The doctor started asking me some questions
" you have heavy flow, right?"
"Yes"
" your periods are extremely painful"
"Yes"
"You feel like you are being ripped apart during your period or like your insides are on fire"
"Yes" while i was answering his questions, i wanted to cry, but i held everything back (I hate showing people that weak side of me. I always have to show that strong face). I was tired of going through all of that. But then, new questions emerged, questions no one ever asked, things I thought were normal.
"You feel pain during ovulation "
"Yes"
"You have pain when you urinate"
"Yes but not often"
" you have pain during bowel movement" i looked at him for few seconds
"Isn't that normal? Aren't those things normal?!"
The doctor looks at me and says "no"
I just look back at him
"You have pain during and after sex"
"I thought that was normal" it was more like a whisper.

It wasn't. All this time I endured so much because I thought it was normal. Of course i new something was off with my periods, but there was so many things I thought everyone else felt too. I was so wrong.

Then came the reality check. The awareness. The fact that there is no cure. You will have to live with it forever.  Possibility of infertility, pain pain and more pain.

That is what i got from that session. Physical, mental pain. That's what endo is; pain. As simple as that.

The fact that you know about the disease, doesn't take the pain away but at least now you know you are not crazy.
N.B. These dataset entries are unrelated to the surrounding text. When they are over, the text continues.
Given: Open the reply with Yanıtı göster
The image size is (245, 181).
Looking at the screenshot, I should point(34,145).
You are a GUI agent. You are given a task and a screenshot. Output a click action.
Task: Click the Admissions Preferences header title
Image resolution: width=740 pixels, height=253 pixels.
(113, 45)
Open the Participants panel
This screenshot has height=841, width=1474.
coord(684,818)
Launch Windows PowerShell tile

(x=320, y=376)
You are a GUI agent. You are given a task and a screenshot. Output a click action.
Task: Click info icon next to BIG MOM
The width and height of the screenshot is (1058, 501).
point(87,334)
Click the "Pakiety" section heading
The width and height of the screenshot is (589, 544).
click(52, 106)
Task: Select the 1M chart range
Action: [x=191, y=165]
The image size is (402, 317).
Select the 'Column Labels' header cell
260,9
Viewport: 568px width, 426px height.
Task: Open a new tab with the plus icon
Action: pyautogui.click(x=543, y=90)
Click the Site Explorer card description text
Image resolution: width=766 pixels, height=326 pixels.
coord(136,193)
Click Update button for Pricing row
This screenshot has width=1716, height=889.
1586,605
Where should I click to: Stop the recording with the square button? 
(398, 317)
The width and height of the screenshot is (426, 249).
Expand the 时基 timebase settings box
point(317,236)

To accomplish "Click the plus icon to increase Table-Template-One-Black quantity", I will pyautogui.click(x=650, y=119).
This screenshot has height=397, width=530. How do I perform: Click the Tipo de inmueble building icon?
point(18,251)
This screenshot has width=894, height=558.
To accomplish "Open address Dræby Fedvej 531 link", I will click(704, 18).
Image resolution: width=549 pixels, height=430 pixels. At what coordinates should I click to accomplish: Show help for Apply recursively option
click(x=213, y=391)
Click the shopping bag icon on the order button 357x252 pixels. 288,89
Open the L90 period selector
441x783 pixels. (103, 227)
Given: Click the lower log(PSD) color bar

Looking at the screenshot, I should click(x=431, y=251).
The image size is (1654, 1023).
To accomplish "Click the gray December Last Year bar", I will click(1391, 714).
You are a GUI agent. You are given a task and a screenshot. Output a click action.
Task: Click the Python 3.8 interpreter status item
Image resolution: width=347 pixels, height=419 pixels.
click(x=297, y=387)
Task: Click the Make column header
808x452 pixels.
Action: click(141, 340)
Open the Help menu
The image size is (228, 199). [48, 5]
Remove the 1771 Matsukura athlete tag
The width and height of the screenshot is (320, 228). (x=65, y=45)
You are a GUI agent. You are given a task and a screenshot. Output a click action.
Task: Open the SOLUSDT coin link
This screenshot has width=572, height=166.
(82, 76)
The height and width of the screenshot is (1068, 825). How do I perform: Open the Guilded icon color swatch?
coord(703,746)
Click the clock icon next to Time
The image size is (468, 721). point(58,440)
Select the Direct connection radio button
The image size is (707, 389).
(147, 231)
For a few days i was so emotional, and i asked and asked why, why, why, why? No one answered, no one got it.

I felt more alone than i ever felt before. Because everyone I tried to explain would look at me like i am crazy. Would suggest some friend had something similar and was fine now. Others would look at me and say "that sucks". Others would say "is that like a cyst? No worries you can operate that easily".

I gave up trying to explain because people just didn't understand. I don't blame them, it took me years to finally figure out what it was and finally get that lots of the things I thought were normal actually weren't.

I became so much aware of the things and everything was clear; the pain during sex, during bowel movements, everything. I told myself I could take it all, but the idea of not having kids, that I wasn't ready to take.